Stir in the remaining cumin and oregano, and add the cilantro and lime juice. Taste for seasoning. Using a large spoon or potato masher, mash the mixture roughly, so it will stick together and be easy to spread.

Measure out one cup of marinara sauce and place in a small bowl. To assemble the pie, place one tortilla in the center of the prepared baking sheet. Using the marinara in the bowl, spread 3 tablespoons over the tortilla. Spread one cup of the bean mixture evenly over the tortilla, making sure to reach the edges.

Top with a second tortilla, spread with 3 more tablespoons of marinara, and one more cup of bean mixture. Repeat with two more tortillas, for a total of four layers.

Top with the remaining tortilla, and spread the remaining marinara over the top.
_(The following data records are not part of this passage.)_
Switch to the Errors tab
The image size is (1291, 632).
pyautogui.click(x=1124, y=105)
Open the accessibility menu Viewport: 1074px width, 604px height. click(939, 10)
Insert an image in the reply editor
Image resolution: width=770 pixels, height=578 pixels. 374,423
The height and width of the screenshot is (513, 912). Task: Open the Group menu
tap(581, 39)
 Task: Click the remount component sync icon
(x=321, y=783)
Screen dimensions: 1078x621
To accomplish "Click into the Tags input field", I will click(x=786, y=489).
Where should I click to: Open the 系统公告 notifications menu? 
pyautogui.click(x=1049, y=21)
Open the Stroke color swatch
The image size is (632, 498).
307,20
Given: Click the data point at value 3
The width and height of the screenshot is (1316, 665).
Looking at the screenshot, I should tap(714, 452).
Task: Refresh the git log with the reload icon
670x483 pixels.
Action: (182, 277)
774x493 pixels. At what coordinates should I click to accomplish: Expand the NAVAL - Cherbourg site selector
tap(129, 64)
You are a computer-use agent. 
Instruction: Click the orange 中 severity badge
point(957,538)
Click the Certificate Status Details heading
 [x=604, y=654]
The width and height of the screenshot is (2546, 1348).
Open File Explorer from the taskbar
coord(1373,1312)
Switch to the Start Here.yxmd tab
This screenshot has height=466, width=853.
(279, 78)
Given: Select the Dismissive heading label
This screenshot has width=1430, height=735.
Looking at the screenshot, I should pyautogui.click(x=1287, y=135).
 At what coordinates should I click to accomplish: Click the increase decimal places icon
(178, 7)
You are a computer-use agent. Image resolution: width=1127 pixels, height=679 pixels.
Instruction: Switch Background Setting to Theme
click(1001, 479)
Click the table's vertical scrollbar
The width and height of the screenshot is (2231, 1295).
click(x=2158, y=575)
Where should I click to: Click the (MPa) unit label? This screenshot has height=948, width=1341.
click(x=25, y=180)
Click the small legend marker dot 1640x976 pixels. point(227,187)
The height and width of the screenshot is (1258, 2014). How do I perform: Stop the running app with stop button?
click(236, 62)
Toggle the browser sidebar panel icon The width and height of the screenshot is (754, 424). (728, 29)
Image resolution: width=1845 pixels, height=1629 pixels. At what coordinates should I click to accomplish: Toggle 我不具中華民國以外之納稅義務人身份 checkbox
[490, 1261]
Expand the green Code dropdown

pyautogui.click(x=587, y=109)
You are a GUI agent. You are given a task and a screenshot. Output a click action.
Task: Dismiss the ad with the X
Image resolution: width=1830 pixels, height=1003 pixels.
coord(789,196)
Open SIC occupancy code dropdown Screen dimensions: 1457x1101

Sprinkle cheese over the top, if desired. Bake until golden brown on top and warmed all the way through, about 15 to 20 minutes. To ensure that the cheese is golden brown, you may need to increase the oven temperature to broil for the last two to three minutes.

While the pie is baking, take the remaining 1 ½ cups marinara sauce and warm in a sauce pan. When the pie is ready, pick up both sides of the parchment and transfer the pie to a cutting board. Slice into 8 wedges. Serve each portion with 2 to 3 tablespoons of warm marinara on top.

Garnish with cilantro.

1 Comment

  • Beth Arseneau says:

    Excellent article! Denice Taylor is an Amazing Dietician and has helped countless numbers of patients and their families. We are very blessed to work with her at THAM!!